You can choose less utility-oriented screens giving way to a higher degree of design flair. Paying attention to the aesthetics of your medical product’s user interface will significantly improve your product’s perception and provide a pleasant experience for the end-user.

Improved on-screen animations

With devices such as smartphones employing higher-powered tech, users have become accustomed to more abundant, quality animations. Animations can be complex, illustrated examples of how to do something in your app or as simple animated icons or graphics that convey meaning, also known as microinteractions. Microinteractions are highly useful in guiding and educating the user in an elegant way that is easier to comprehend without using words. Employing animations gives your software application a distinct level of sophisticated while remaining simple to use.

Voice-controlled interfaces

Voice control has been a growing trend, and its evolution will continue as users become more accustomed to using it in software applications.

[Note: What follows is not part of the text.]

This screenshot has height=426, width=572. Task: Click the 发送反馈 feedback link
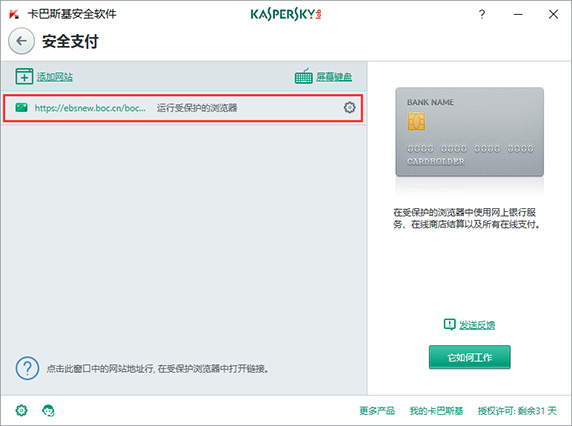(477, 325)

Is it applicable to the medical industry? Depending on the environmental conditions, it could provide an excellent tool to navigate software hands free.

All medical software aims to reduce human error, and voice control could assist users to directly activate specific functions of software without manually navigating a user interface. Imagine a doctor in the operating room who can navigate a software interface displayed on a monitor by voice rather than go through a technician in another room! There are certain instances where there is either a lot of noise or the user is dealing with sensitive information that requires privacy in medical settings. In those instances, voice control might not be appropriate. As technology empowers new methods of interaction and users adopt those methods, it will be fascinating to use more natural experiences using the software.

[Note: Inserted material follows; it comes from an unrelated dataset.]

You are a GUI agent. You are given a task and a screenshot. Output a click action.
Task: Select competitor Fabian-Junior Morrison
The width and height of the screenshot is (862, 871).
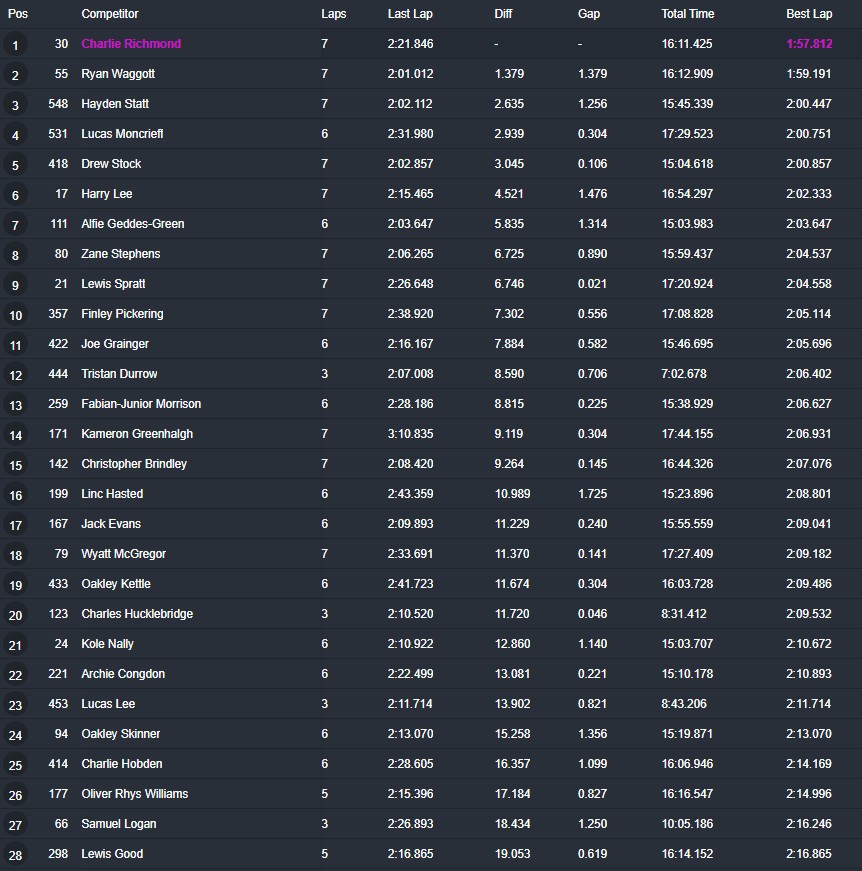coord(141,404)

Augmented and virtual reality

AR and VR have been around for quite some time now but commercial applications are still limited.  Like most advanced technology it takes time to mature, develop hardware, and be applied to practical use cases before going mainstream. My experience with AR in the past was cumbersome due to implementation. Today, better hardware exists that allows a medical technician to wear glasses with an integrated informational overlay that helps them perform required tasks. Coupling AR with voice activation could be revolutionary, enhancing user’s abilities and efficiency. Virtual reality is already used in many industries for immersive training in a safe environment, but imagine using it with advanced imagery of a human’s body to see what is going on with the patient! It could also allow a virtual meeting place for experts from other hospitals to assemble to solve a problem.

Blog Image - VR Design Trend for Medical Devices

Artificial intelligence and machine Learning

Artificial intelligence is being employed everywhere in the world of technology. While not a visual aspect of the user experience, it can create more seamless experiences by automating specific tasks, cross-checking information locally and through the cloud, to ensure more accurate results. Facial recognition has gone mainstream and provides a protective security measure for sensitive data, which makes it a great fit for the medical field. Through Siri and Alexa’s use, people have begun to learn to talk to technology and have it talkback, which is part of the new era of interacting with intelligent technology.

Taking advantage of the latest user experience trends depends heavily on what your device has in hardware, chipset, OS software, displays, and other capabilities. Employing a visually fresh interface design with animations can engage and inform users better. Utilizing voice control could completely change the way products are used, and AI could greatly aid human users of your products in real-time. The opportunities technology offers to increase the user’s ability to interact with your device in a simple and intuitive way are endless.  If you find just the right way to include them in our device you Finding the right way to include

Keeping your finger on the pulse of these trends can help you stake a unique spot in the marketplace.